** Description of the task **
Copy each of the lines below word for word, omitting the pictures.

— Begin Supplied entries —

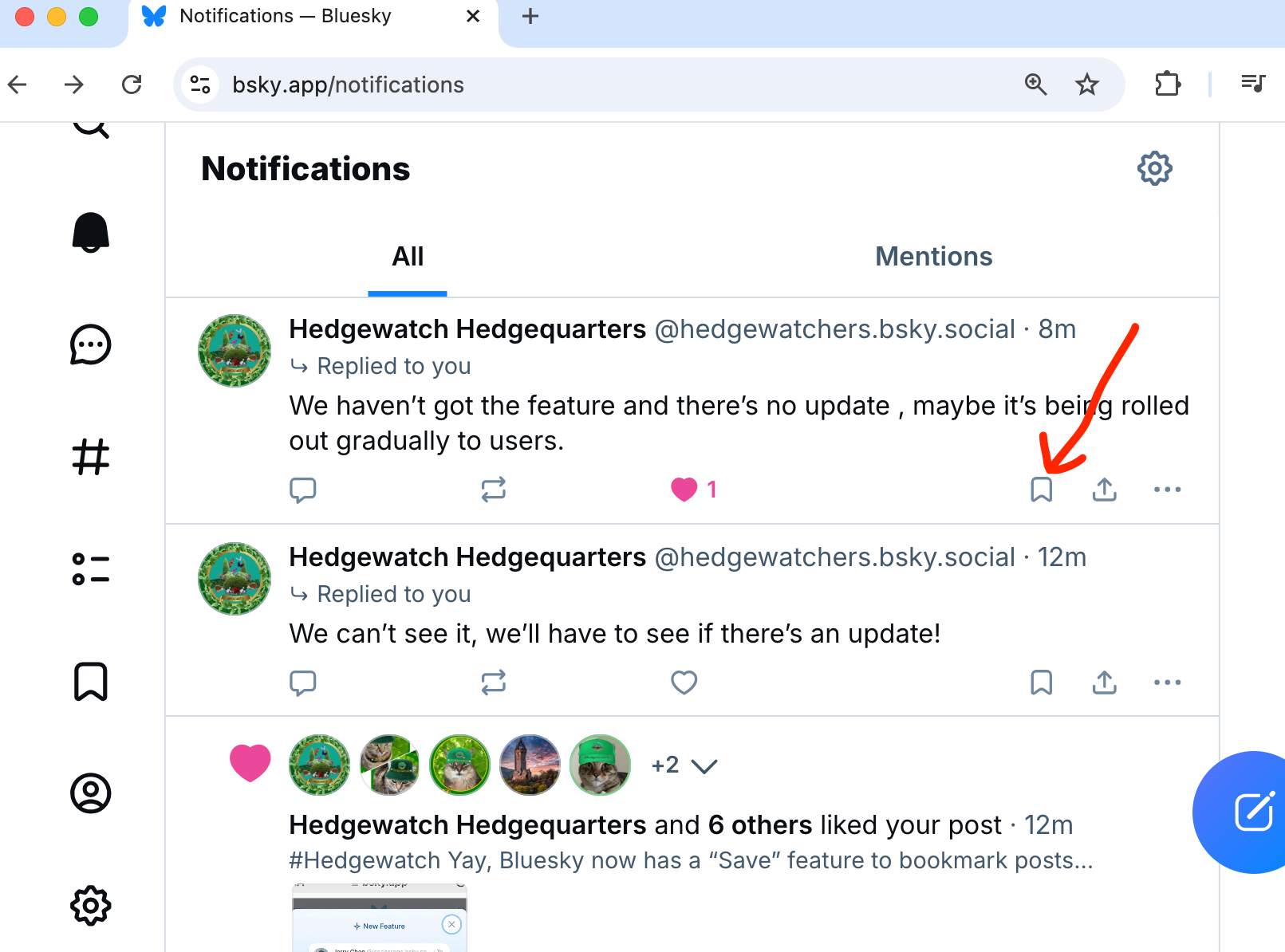Viewport: 1285px width, 952px height.
Task: Expand the +2 likers chevron
Action: tap(704, 766)
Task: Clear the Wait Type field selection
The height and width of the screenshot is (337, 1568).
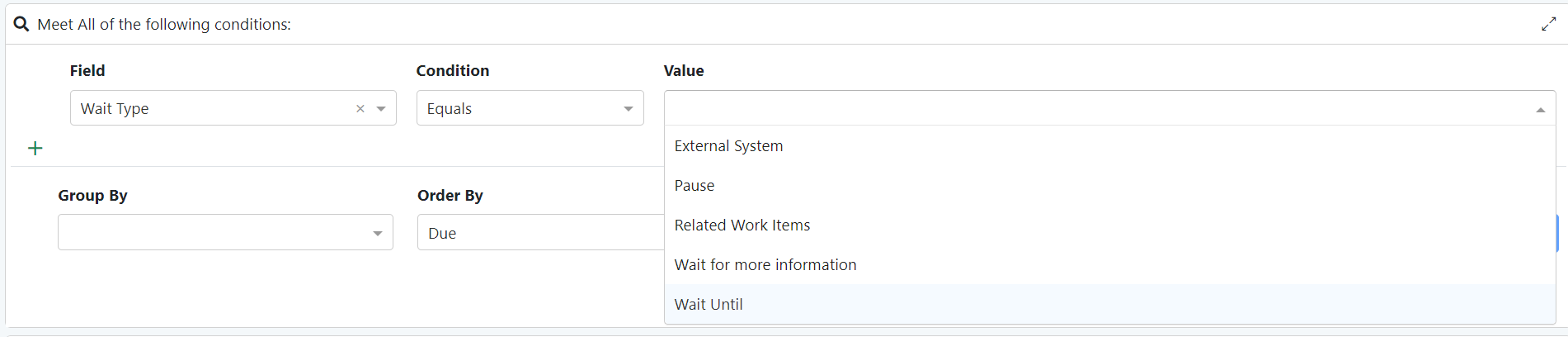Action: pyautogui.click(x=360, y=109)
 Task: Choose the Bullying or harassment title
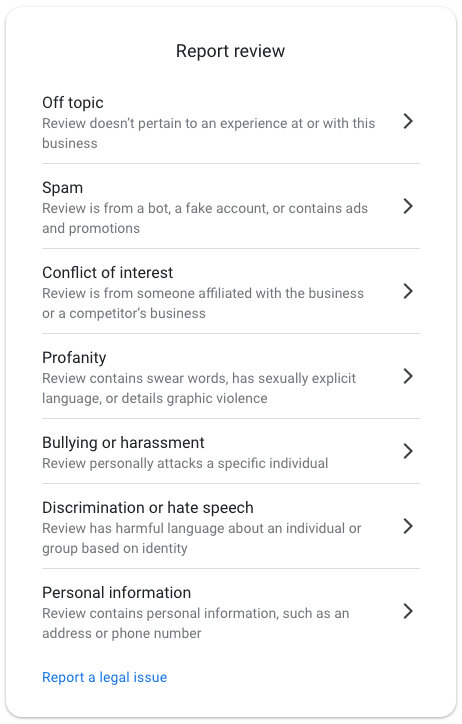point(123,443)
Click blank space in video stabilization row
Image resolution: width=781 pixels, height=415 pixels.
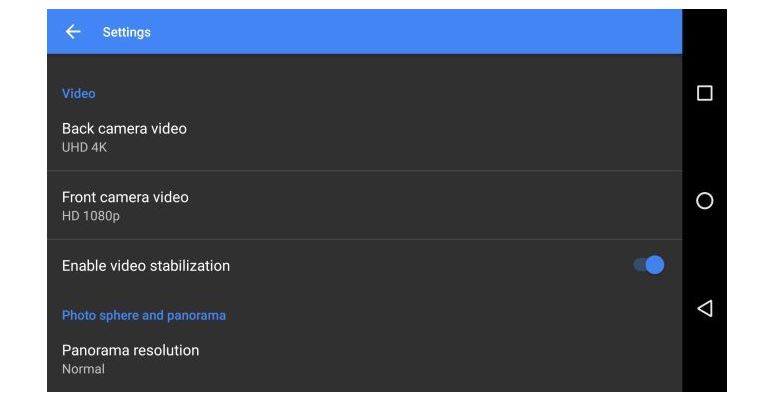420,266
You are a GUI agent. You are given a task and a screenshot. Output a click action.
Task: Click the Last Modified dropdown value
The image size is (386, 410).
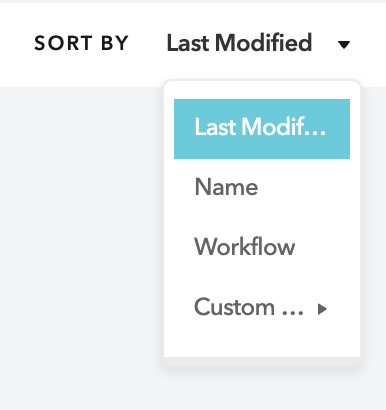pyautogui.click(x=239, y=43)
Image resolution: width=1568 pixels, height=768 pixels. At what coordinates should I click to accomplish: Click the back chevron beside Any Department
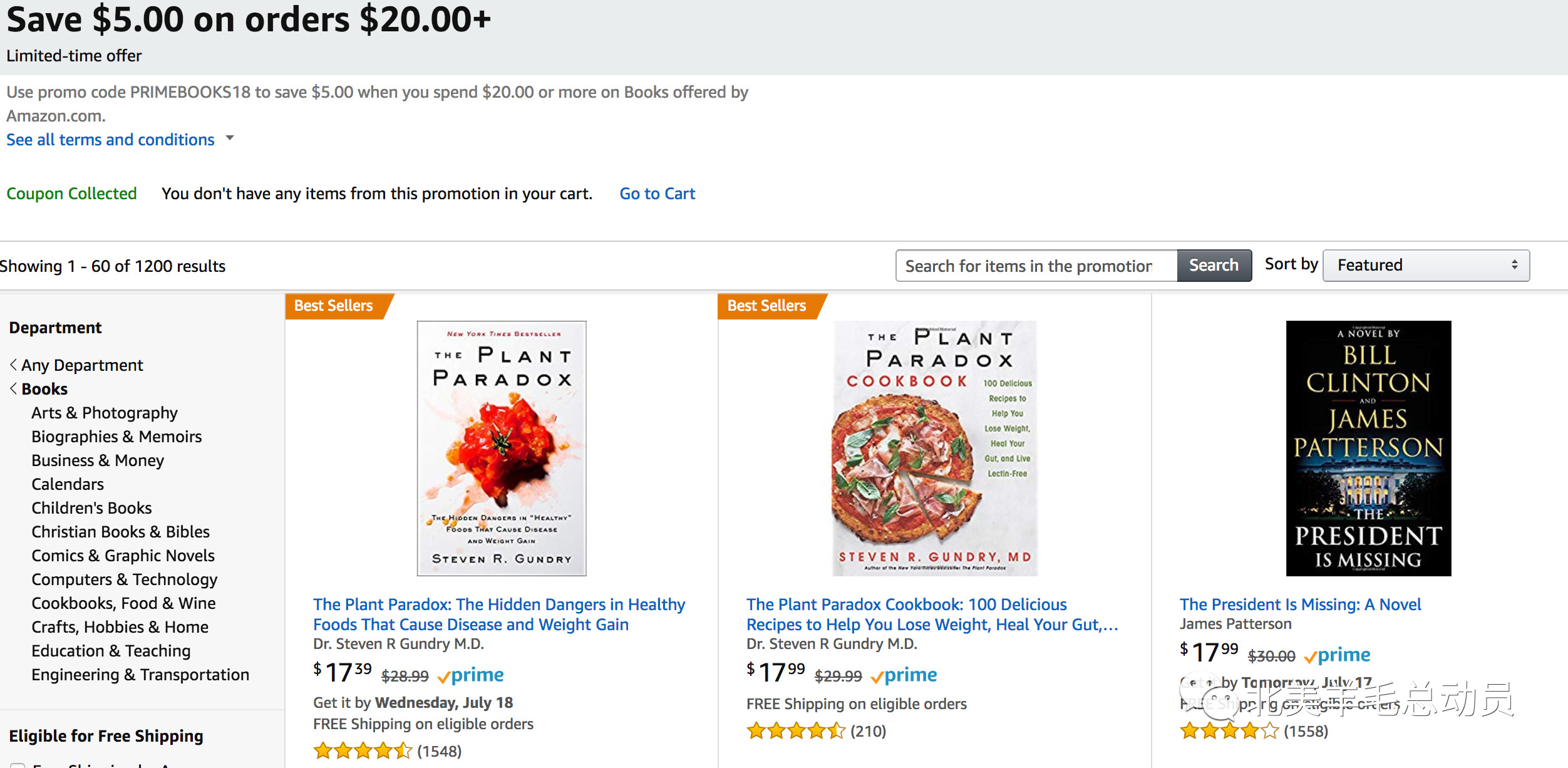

— End Supplied entries —

** Result **
Viewport: 1285px width, 952px height.
Task: Expand the +2 likers chevron
Action: tap(704, 766)
Task: Clear the Wait Type field selection
The height and width of the screenshot is (337, 1568).
Action: pyautogui.click(x=360, y=109)
 Task: Choose the Bullying or harassment title
point(123,443)
Click blank space in video stabilization row
Image resolution: width=781 pixels, height=415 pixels.
420,266
You are a GUI agent. You are given a task and a screenshot. Output a click action.
Task: Click the Last Modified dropdown value
The image size is (386, 410).
pyautogui.click(x=239, y=43)
Image resolution: width=1568 pixels, height=768 pixels. At what coordinates should I click to accomplish: Click the back chevron beside Any Department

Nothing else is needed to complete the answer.